***** Document
### Fuzzy matching demo
Fuzzywuzzy package
- Uses Levenshtein distance to measure the similarity between two string
- library [link](https://anaconda.org/jkroes/fuzzywuzzy)
- Referece code, [link](https://medium.com/better-programming/fuzzy-string-matching-with-python-cafeff0d29fe)

In [19]:
from fuzzywuzzy import process, fuzz
import pandas as pd

#### Simple ratio
The `ratio` method compares the whole string and follows the standard Levenshtein distance similarity ratio between two strings:

In [20]:
# Simple ratio
String_Matched = fuzz.ratio('Hello World', 'Hello World!')
print("String Matched:",String_Matched)
String_Matched = fuzz.ratio('Hello World', 'Hello world')
print("String Matched:",String_Matched)
String_Matched = fuzz.ratio('Hello world', 'Hello world')
print("String Matched:",String_Matched)

String Matched: 96
String Matched: 91
String Matched: 100


#### Partial ratio
The `partial_ratio` method works on “optimal partial” logic. If the short string k and long string m are considered, the algorithm will score by matching the length of the k string:

In [23]:
# Partial ratio
Str_Partial_Match = fuzz.partial_ratio('Hello World', 'Hello World!')
print("String Matched:",Str_Partial_Match)
Str_Partial_Match = fuzz.partial_ratio('Hello World', 'Hello world')
print("String Matched:",Str_Partial_Match)

String Matched: 100
String Matched: 91


#### Token sort ratio
The `token_sort_ratio` method sorts the tokens alphabetically. Then, the simple `ratio` method is applied to output the matched percentage:

In [24]:
# Token sort ratio
Str_Sort_Match = fuzz.token_sort_ratio('Hello World', 'Hello wrld')
print("String Matched:",Str_Partial_Match)
Str_Sort_Match = fuzz.token_sort_ratio('Hello World', 'world Hello')
print("String Matched:",Str_Partial_Match)

String Matched: 91
String Matched: 91


#### Token set ratio
The `token_set_ratio` ignores the duplicate words. It is similar to the sort ratio method but more flexible. It basically extracts the common tokens and then applies `fuzz.ratio()` for comparisons:

In [None]:
# Token set ratio
String_Matched=fuzz.token_set_ratio('Hello World', 'Hello Hello world')
print(String_Matched)

In [156]:
raw = pd.read_csv('data/fuzzy_matching_test.csv')
**********
***** Data shown
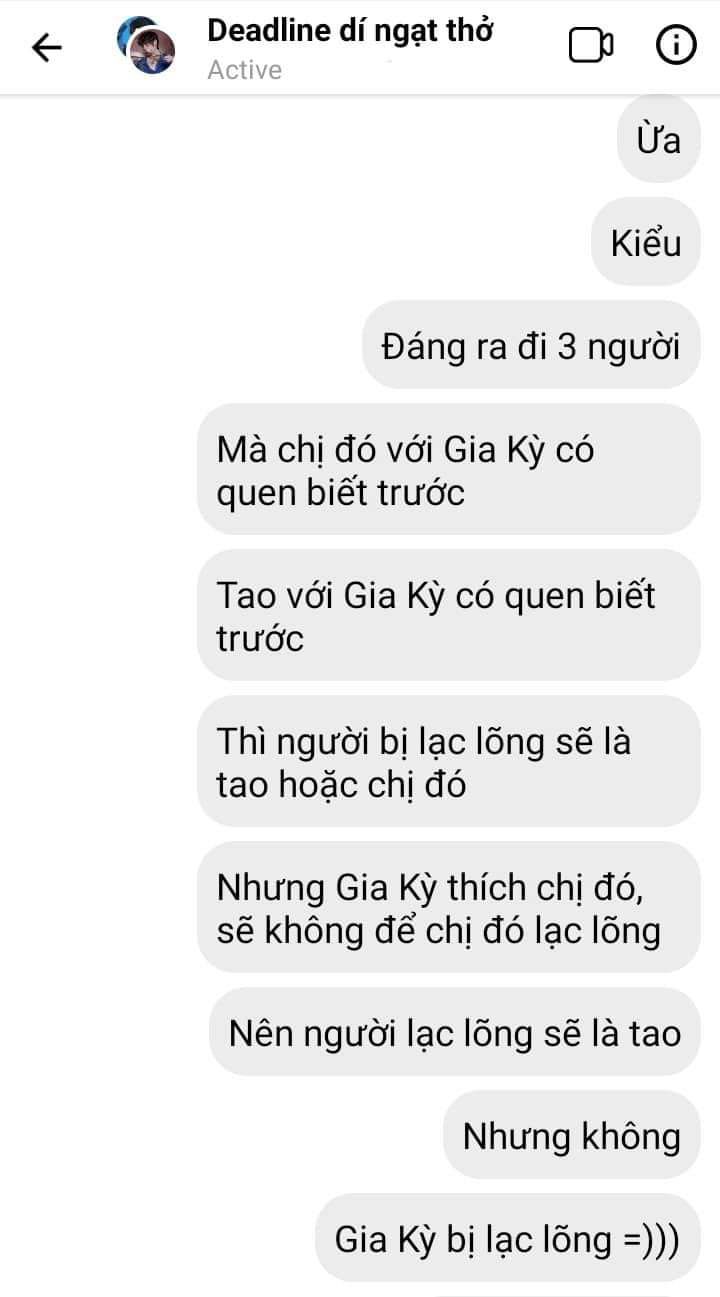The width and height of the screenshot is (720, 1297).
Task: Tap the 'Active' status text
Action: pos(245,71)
**********
***** Data shown
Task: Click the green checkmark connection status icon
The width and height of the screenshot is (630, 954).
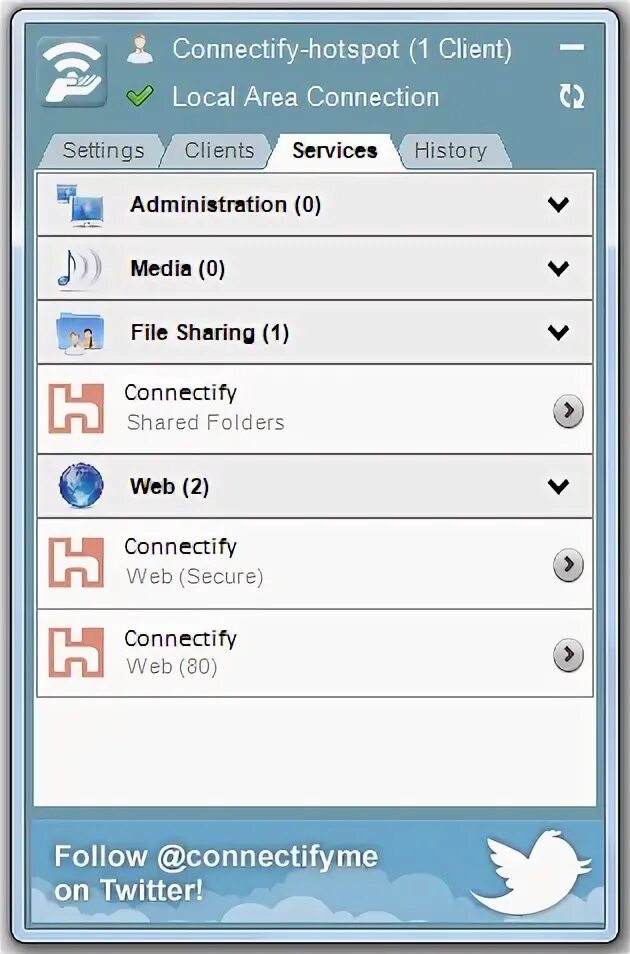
**********
***** Data shown
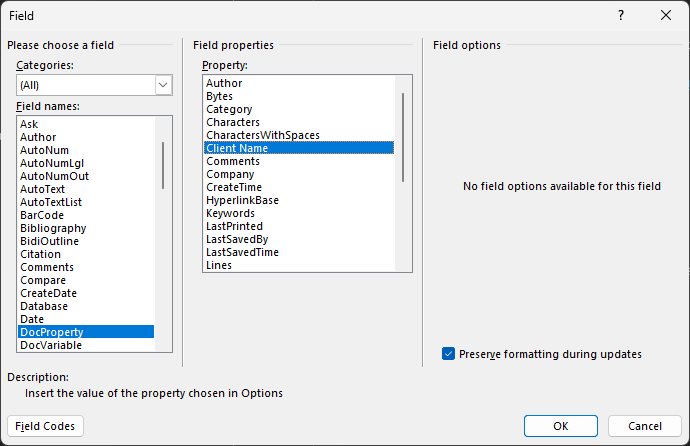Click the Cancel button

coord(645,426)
**********
Parts of the exercise:
a - Reproduce the portion of the fuzzy matching demo from "### Fuzzy matching" up to and including "- library [link](https://anaconda.org/jkroes/fuzzywuzzy)" word for word.
b - Answer these questions using the fuzzy matching demo:
(i) Which distance does the fuzzywuzzy package use to measure the similarity between two strings?
(ii) What score does the simple ratio output show for 'Hello World' compared with 'Hello world'?
(iii) What does the `token_set_ratio` method ignore?

Solutions in order:
a -
### Fuzzy matching demo
Fuzzywuzzy package
- Uses Levenshtein distance to measure the similarity between two string
- library [link](https://anaconda.org/jkroes/fuzzywuzzy)

b -
(i) Levenshtein distance.
(ii) 91.
(iii) Duplicate words.